Numerous populations of all plants have been extirpated from these species' historical ranges, and the primary threats of habitat destruction and modification resulting from human population growth and development, agricultural conversion, and inadequate fire management (Factor A); competition from nonnative, invasive species (Factor E); changes in climatic conditions, including SLR and changes in hydrology (Factor E); and natural stochastic events, including hurricanes, storm surges, and wildfires (Factor E) are threats for the existing populations. Existing regulatory mechanisms have not reduced or removed threats impacting the four plants from the other factors (see Factor D discussion). These threats are ongoing, rangewide, and expected to continue in the future. A significant percentage of populations of the four plants are relatively small and isolated from one another, and their ability to recolonize suitable habitat is unlikely without human intervention, if at all. The threats have had and will continue to have substantial adverse effects on Sideroxlyon reclinatum ssp. austrofloridense, Digitaria pauciflora, Chamaesyce deltoidea ssp. pinetorum, and Dalea carthagenensis var. floridana and their habitats. Although attempts are ongoing to alleviate or minimize some of these threats at certain locations, all populations appear to be impacted by one or more threats.
The Act defines an endangered species as “any species which is in danger of extinction throughout all or a significant portion of its range” and a threatened species as “any species which is likely to become an endangered species within the foreseeable future throughout all or a significant portion of its range.” We find that Dalea carthagenensis var. floridana is presently in danger of extinction throughout its entire range due to the immediacy and severity of threats currently impacting the species. The risk of extinction is high because there are few (9) extant populations and the majority of the populations are small and isolated, and have limited to no potential for recolonization. Therefore, on the basis of the best available scientific and commercial information, we propose to list Dalea carthagenensis var. floridana as an endangered species in accordance with sections 3(6) and 4(a)(1) of the Act. We find that a threatened species status is not appropriate for this species because of the contracted range and small population size of Dalea carthagenensis var. floridana and because of the current magnitude and severity of the threats on the plant.
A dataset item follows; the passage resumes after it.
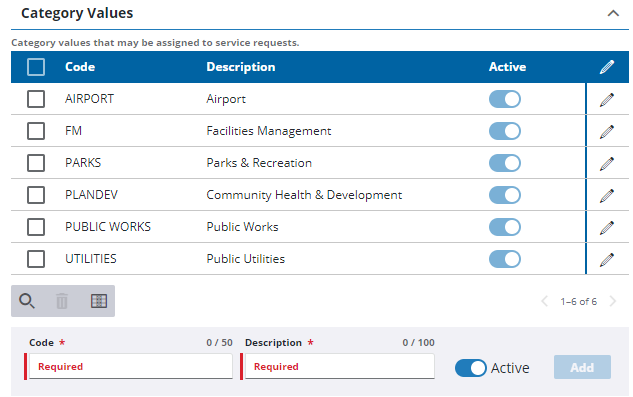Open the grid columns icon in toolbar
633x397 pixels.
pyautogui.click(x=99, y=301)
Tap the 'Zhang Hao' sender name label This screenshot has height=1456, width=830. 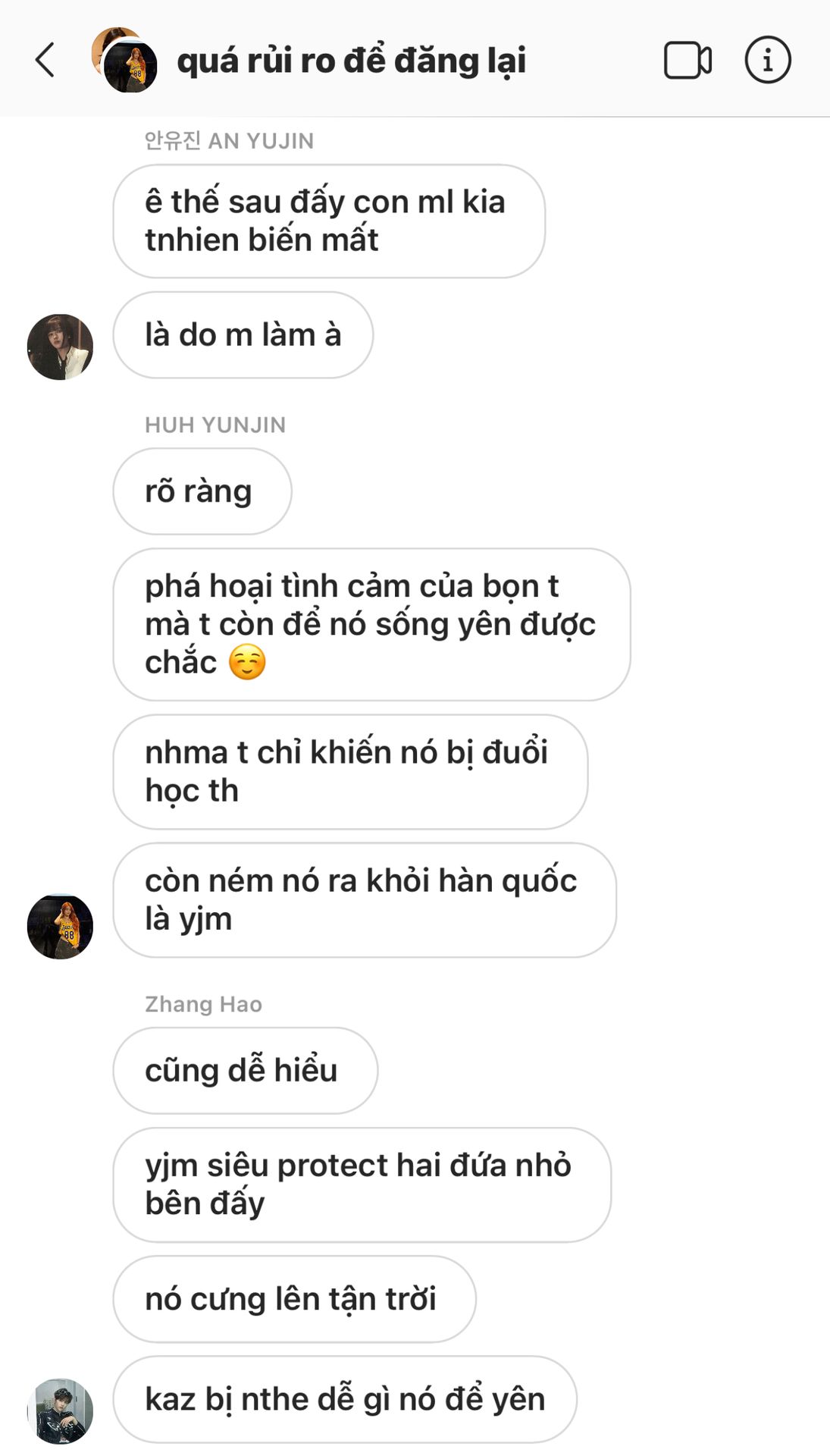(x=203, y=1004)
Because the species is already in danger of extinction throughout its range, a threatened species status is not appropriate.
Sideroxlyon reclinatum ssp. austrofloridense, Digitaria pauciflora, and Chamaesyce deltoidea ssp. pinetorum face threats similar to Dalea carthagenensis var. floridana. However, we find that endangered species status is not appropriate for these three species. While we have evidence of threats under Factors A and E affecting the species, large populations of these three species are protected and actively managed at ENP and BCNP (Sideroxylon reclinatum ssp. austrofloridense, ENP (10,000-100,000 plants); Digitaria pauciflora, BCNP (>10,000 plants), and ENP (1,000-10,000 plants); and Chamaesyce deltoidea ssp. pinetorum ENP (10,000-100,000 plants)). Short- and medium-term threats to these three species in these protected areas are being addressed. On the other hand, SLR is projected to have profound negative effects on the habitat of these plants in the foreseeable future. Therefore, based on the best available information, we find that Sideroxlyon reclinatum ssp. austrofloridense, Digitaria pauciflora, and Chamaesyce deltoidea ssp. pinetorum are likely to become endangered species within the foreseeable future throughout all or a significant portion of its range, and we propose to list these species as threatened species in accordance with sections 3(20) and 4(a)(1) of the Act.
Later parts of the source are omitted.